Pardon the naivite of this question, but what exactly do you do, in order to sharpen an italic? Swipe it horizontally flat and even across the paper?.. In other words, how is the hand motion different from say, regular nib smoothing/grinding? I have never done this before, obviously, but am planning to buy a kit from Richard Binder in a week or so and give it a try.

Thanks,
QM2


Bananafish
QUOTE (QM2 @ Aug 3 2008, 10:24 AM) *
I have received mixed feedback about these pens. But heck, the kit is $8, so I'll give it a try.
Done. Thanks Bananafish : )


QM2, you're welcome. Hope the Sheaffer turn out to be suitable. Are you making the Illuminated Manuscript as a work project, or for personal pleasure? I'm fascinated by Illuminated Manuscript, and always enjoy looking at them; at museums and from books of course, don't have a personal copy wink.gif
Randal6393
Working on a quick tutorial on sharpening nibs. Will get it up and posted by Friday, August 8. Many words but relatively few illustrations to describe. Will put up a quick note when my notes hit online.

Yours,
Randal

QUOTE (QM2 @ Aug 3 2008, 01:50 PM) *
QUOTE (Randal6393 @ Aug 3 2008, 05:37 PM) *
And the nibgrinding holder should make it easier to "touch up" the Sheaffer nibs. A new Sheaffer calligraphy nib is usually, IMHO, more of a stub or cursive than a crisp italic. By hand, on a smoothing stone (either Norton India or hard Arkansas), it takes about 15 minutes work for me to make the Sheaffer stub into a crisp. No more than five light strokes, test on writing paper, another five strokes, test ... A good 10x loupe makes it a lot easier to see what effects what. If you start slow, with a nib that you know you aren't going to regret losing, you should soon find yourself turning out good crisp italics.

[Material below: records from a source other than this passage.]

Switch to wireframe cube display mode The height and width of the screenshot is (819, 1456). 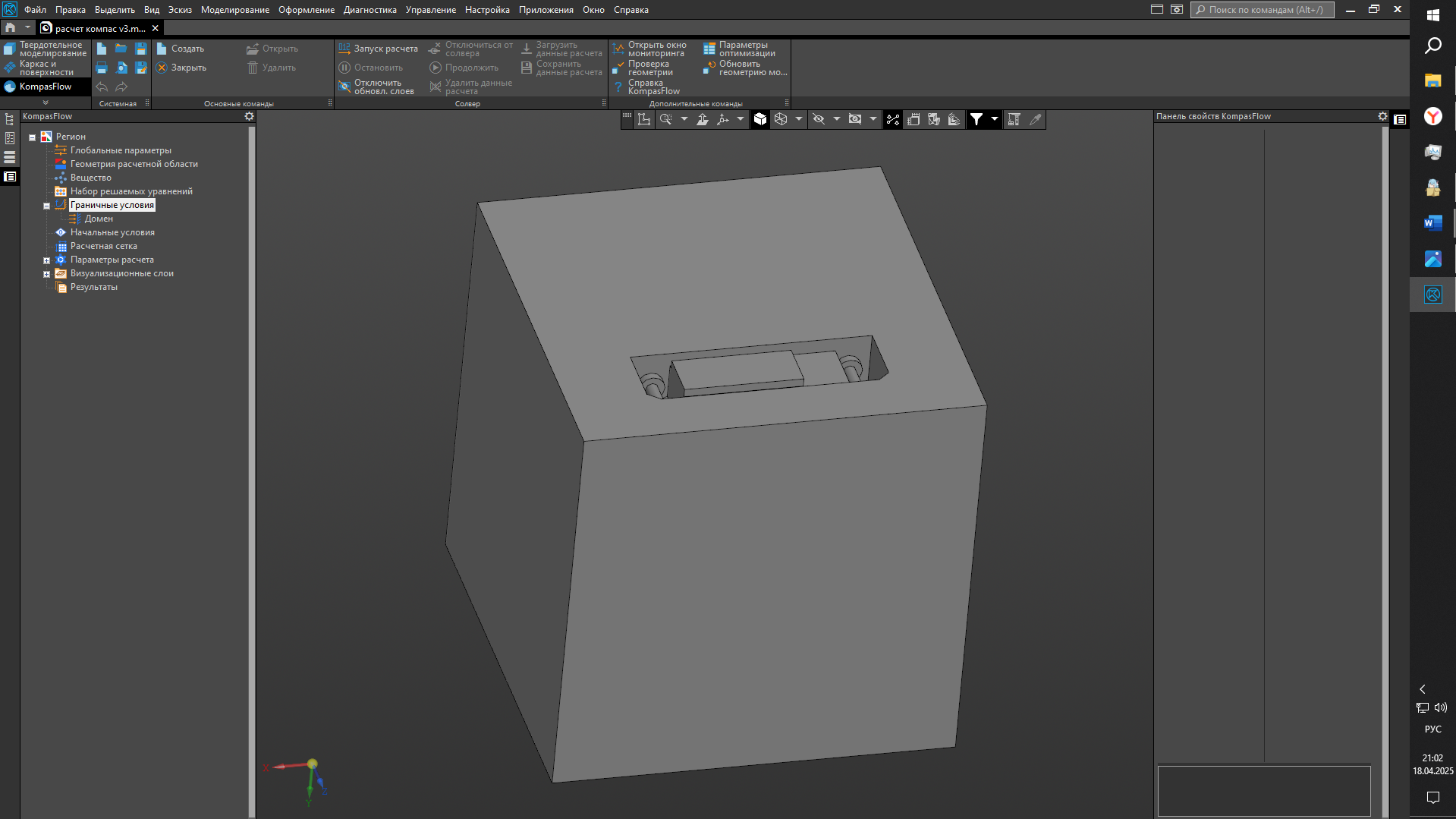tap(781, 119)
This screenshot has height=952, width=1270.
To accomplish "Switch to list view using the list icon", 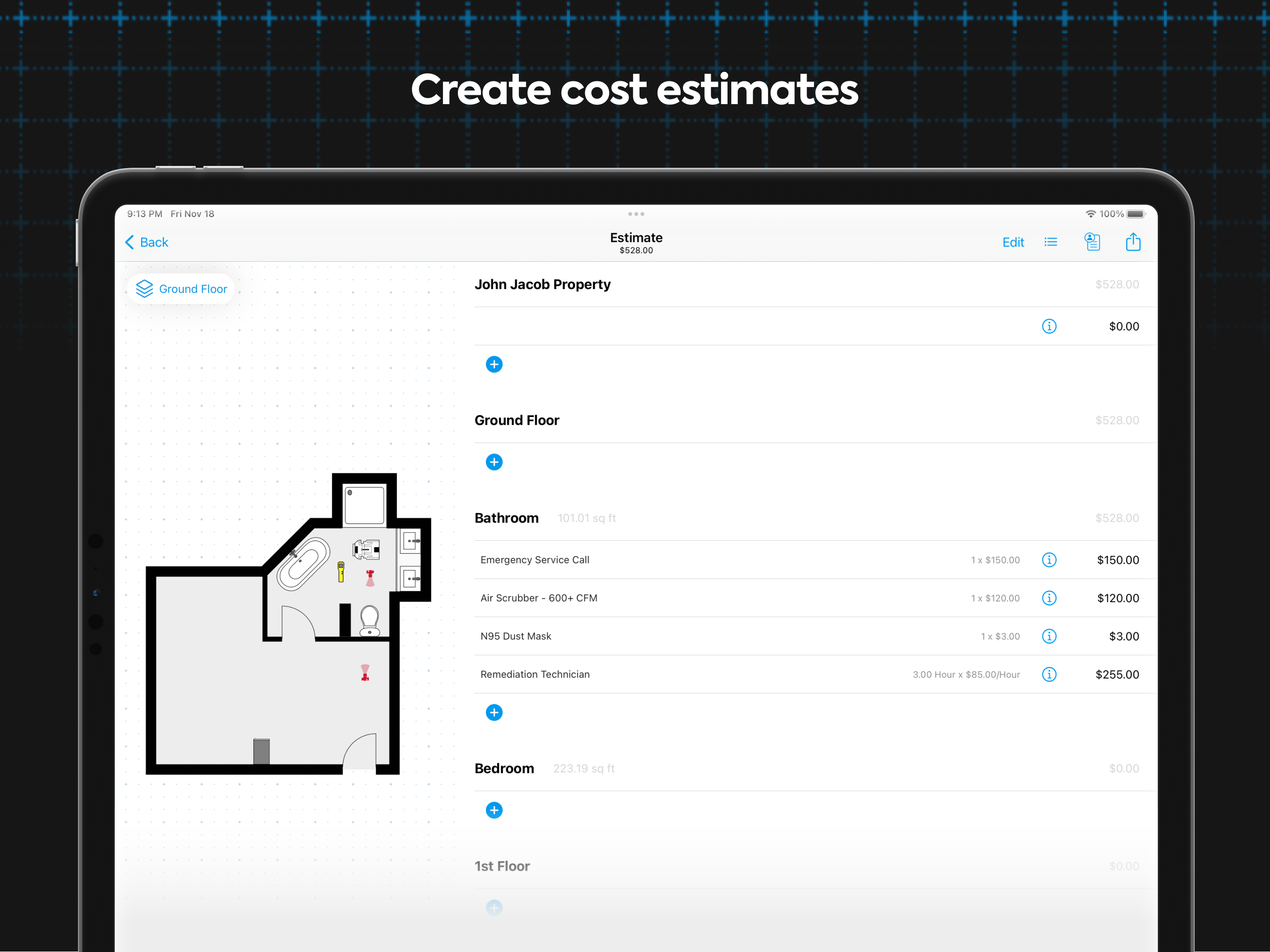I will [1051, 242].
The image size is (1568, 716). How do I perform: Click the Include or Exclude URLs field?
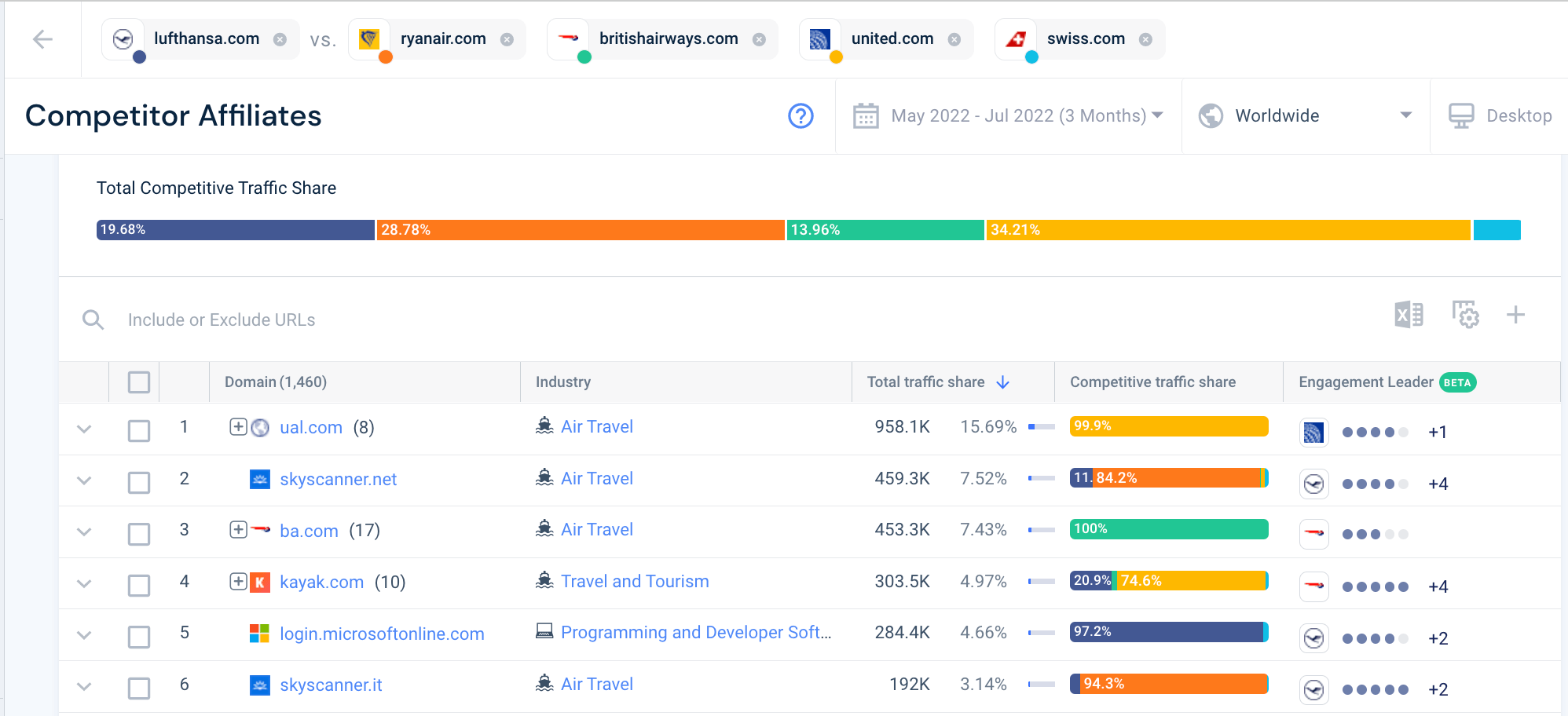(x=222, y=320)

Pardon the naivite of this question, but what exactly do you do, in order to sharpen an italic? Swipe it horizontally flat and even across the paper?.. In other words, how is the hand motion different from say, regular nib smoothing/grinding? I have never done this before, obviously, but am planning to buy a kit from Richard Binder in a week or so and give it a try.

Thanks,
QM2

Randal6393
My notes are online now. Here is the link.

Hope it is of service to you.
QM2
Oh! -- Thank you Randal, the instructions on your webpage are great. I will try this when I am back in the US at the end of the month. My plan is to start with the Sheaffer kit, and if that is successful, move on to my Lamy italics. Will let you know how it goes!